How sad is that? I keep wondering: Is it a good thing that I do not want to be around this negative person? And what do you say to a person who's condescending attitude is finally just too much to handle? How do you say goodbye?

You know, maybe I will take a passive backseat... stop contacting her... and allow time to do the dirty work for me. It would have happened eventually anyway, right?

Monday, June 2, 2008

Of Jobs and Kids



So, yeah, my kid is the cutest thing ever. I can't believe he will be 15 months tomorrow. I think that means I am supposed to refer to him as a toddler and not "my little itty-bitty baby with a cutey-utey tushy." Heck, he already flirts with the little girls at church (of course, his flirting consists of a nice caress of his hand on her head and circling her about 20 times while smiling). Too bad I won't let him get married till he's 30.

I can't wait to give Benjamin a little brother or sister. I think I have baby fever because I can't stop thinking about it! It's amazing how the Spirit tells you when you are ready. Eddie and I planned to wait at least 3-4 years until the next baby just because we were waiting till he finished school. Then last week, we come home from church and both say (practically in unison) how we don't want to wait that long and we want to have another as soon as possible. Funny how your plans change when you know it's right.
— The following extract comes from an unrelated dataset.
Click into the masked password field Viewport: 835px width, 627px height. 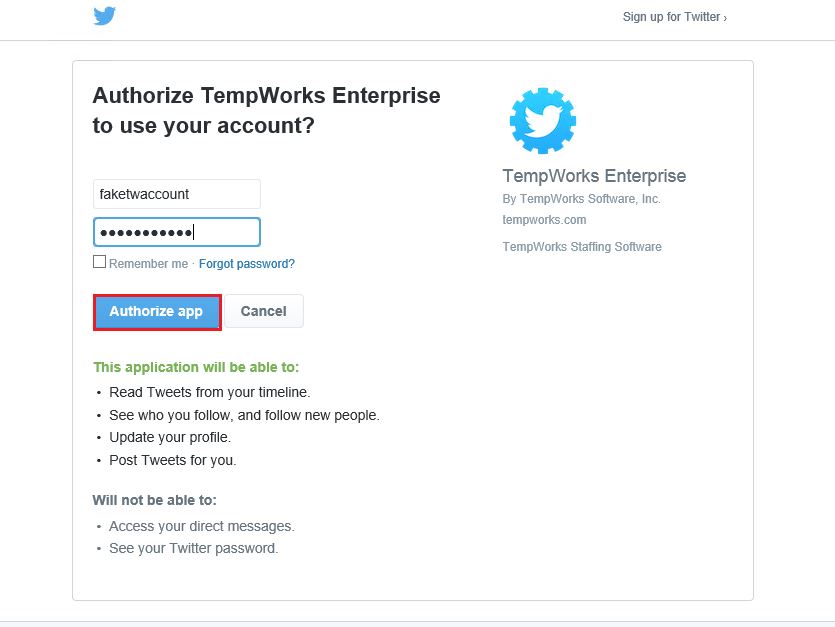[176, 232]
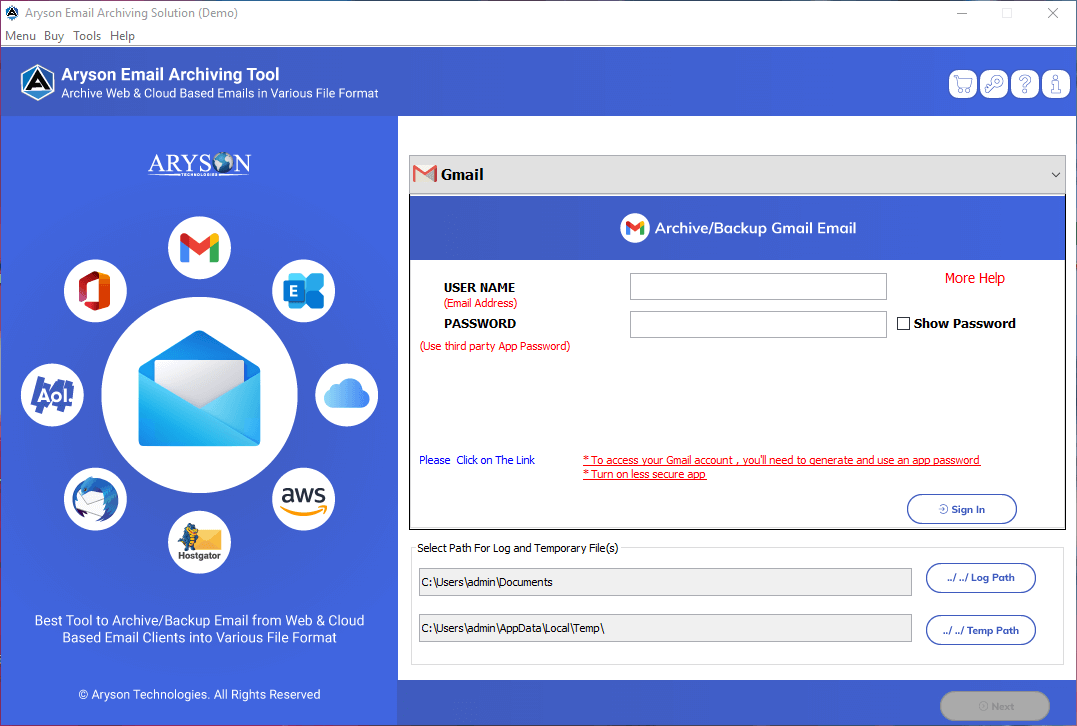This screenshot has height=726, width=1077.
Task: Open the info about icon
Action: pos(1056,85)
So, now, I just have to get a job. Once I am working for a few months, we can start trying to have our second. That way I will get decent maternity leave. So yeah, unemployment is keeping me from having a baby. You can imagine how anxious that makes me feel. I have sent my resume out to at least 40 different companies within the past 2 weeks. Other than several rejection emails and one job offer in Tempe (which I obviously couldn't take), I have received nothing. I guess I should just keep praying, right?